▸ Anforderung:
Gib jede Zeile der folgenden Datensätze, die das Wort „screenshot“ enthält, unverändert wieder.

+ + + +

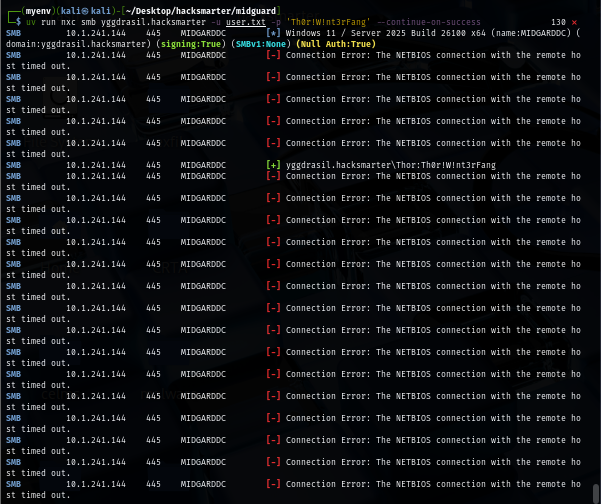Click the exit code 130
601x504 pixels.
(x=558, y=22)
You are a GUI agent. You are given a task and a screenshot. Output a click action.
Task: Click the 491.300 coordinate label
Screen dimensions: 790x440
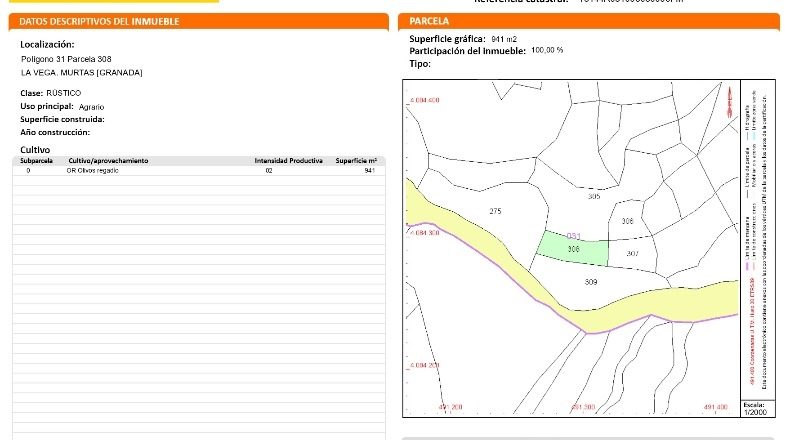tap(582, 407)
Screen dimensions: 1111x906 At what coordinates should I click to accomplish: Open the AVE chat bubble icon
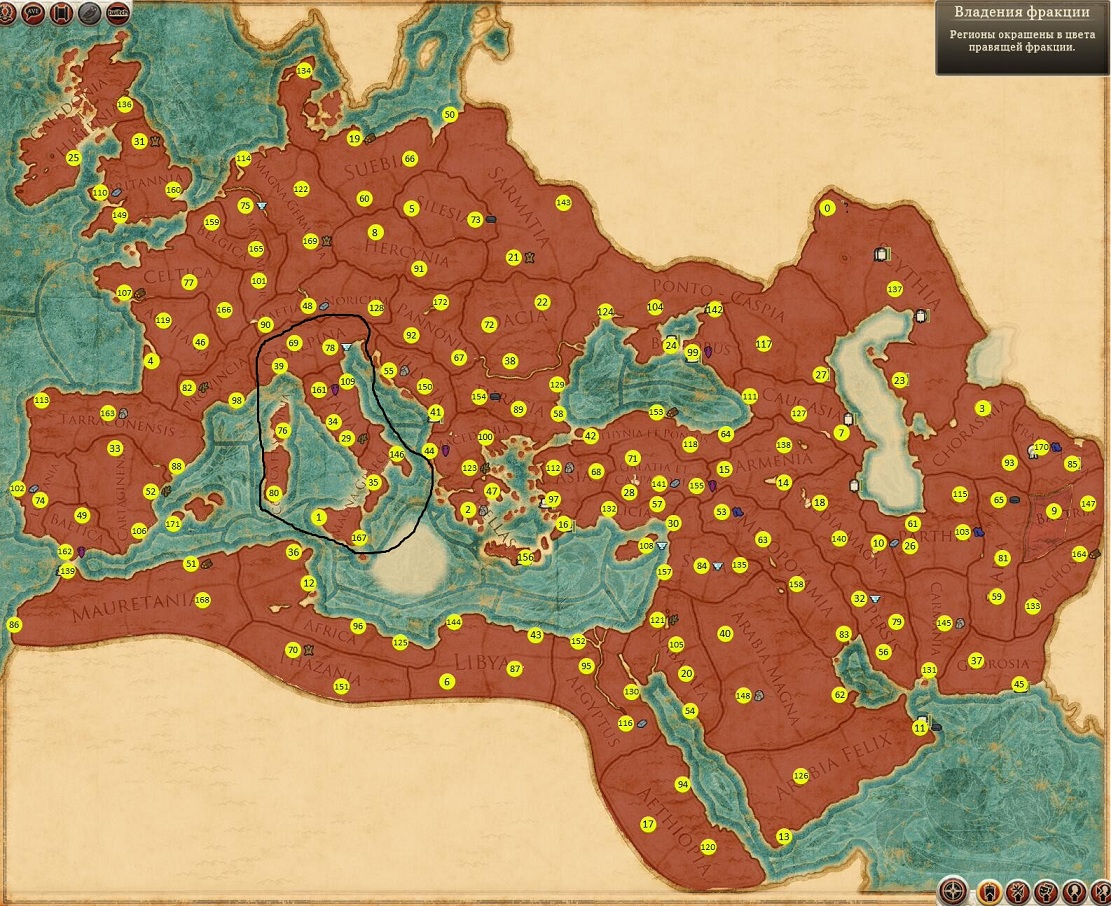(33, 12)
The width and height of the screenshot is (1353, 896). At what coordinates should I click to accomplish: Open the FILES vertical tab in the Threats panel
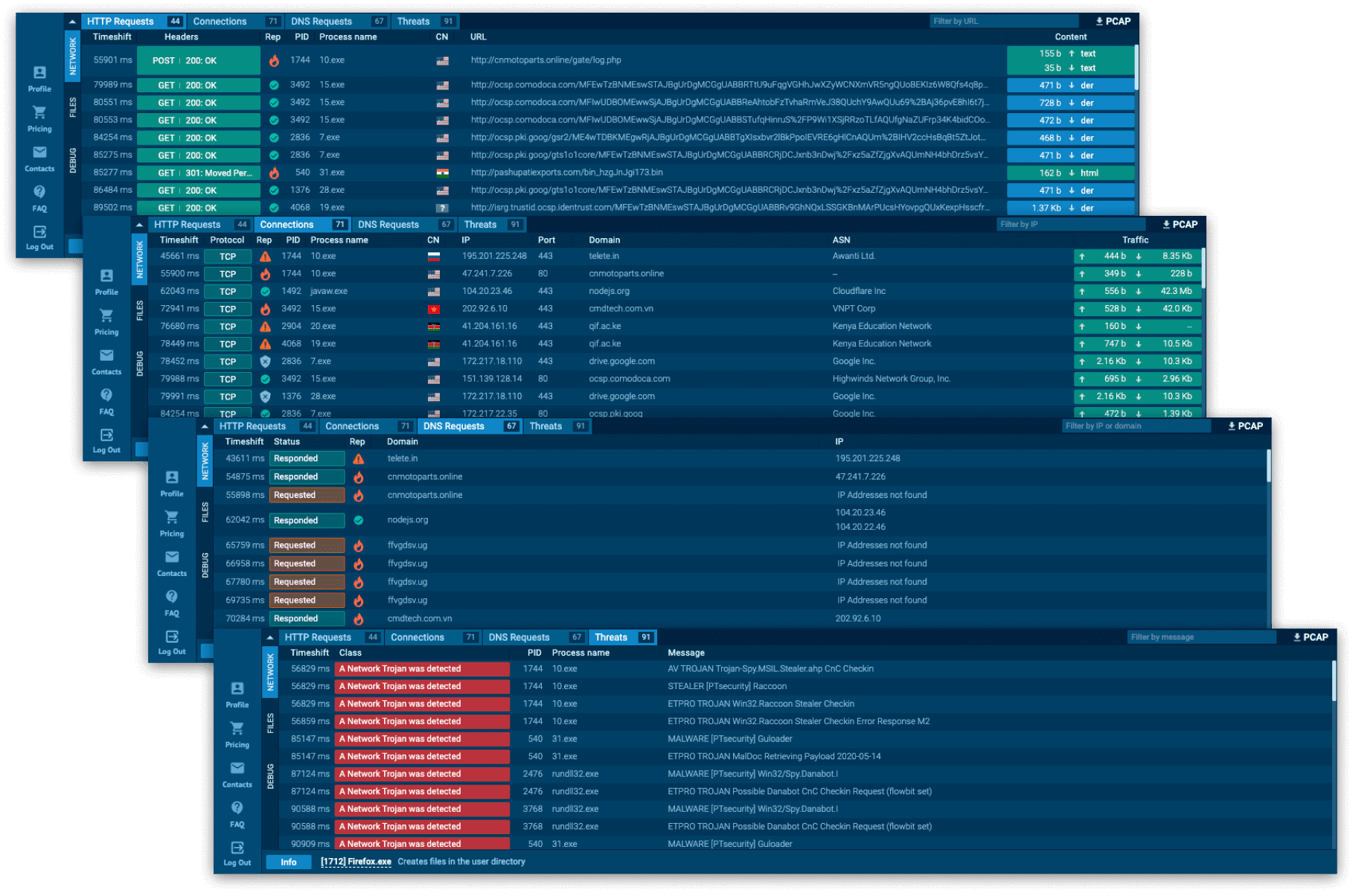click(x=270, y=723)
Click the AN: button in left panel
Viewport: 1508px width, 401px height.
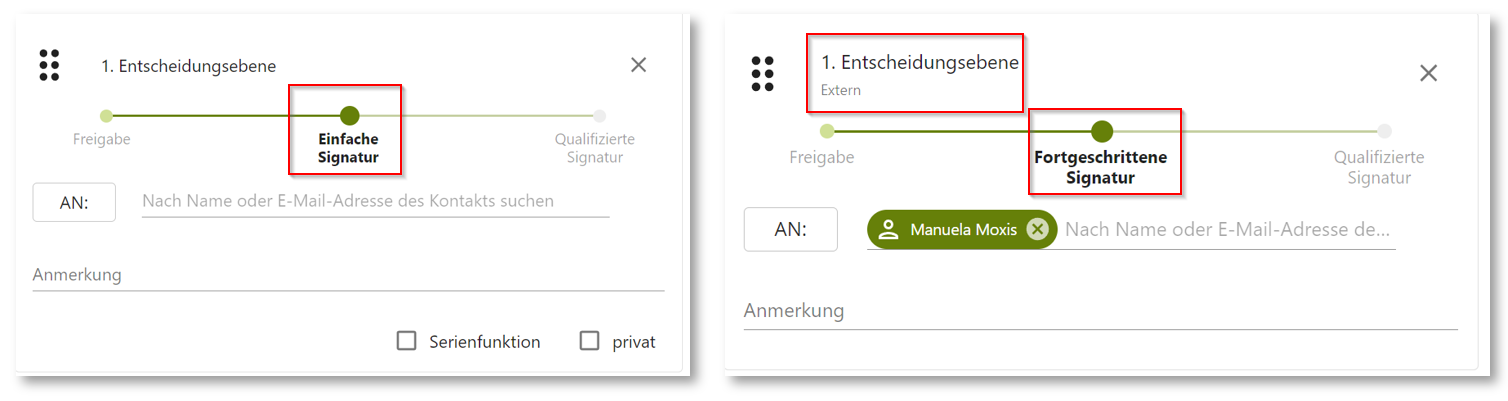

+ + + +

▸ Erwartete Ausgabe:
You are a GUI agent. You are given a task and a screenshot. Output a click action.
The width and height of the screenshot is (1353, 896). At what coordinates should I click to accomplish: Open the FILES vertical tab in the Threats panel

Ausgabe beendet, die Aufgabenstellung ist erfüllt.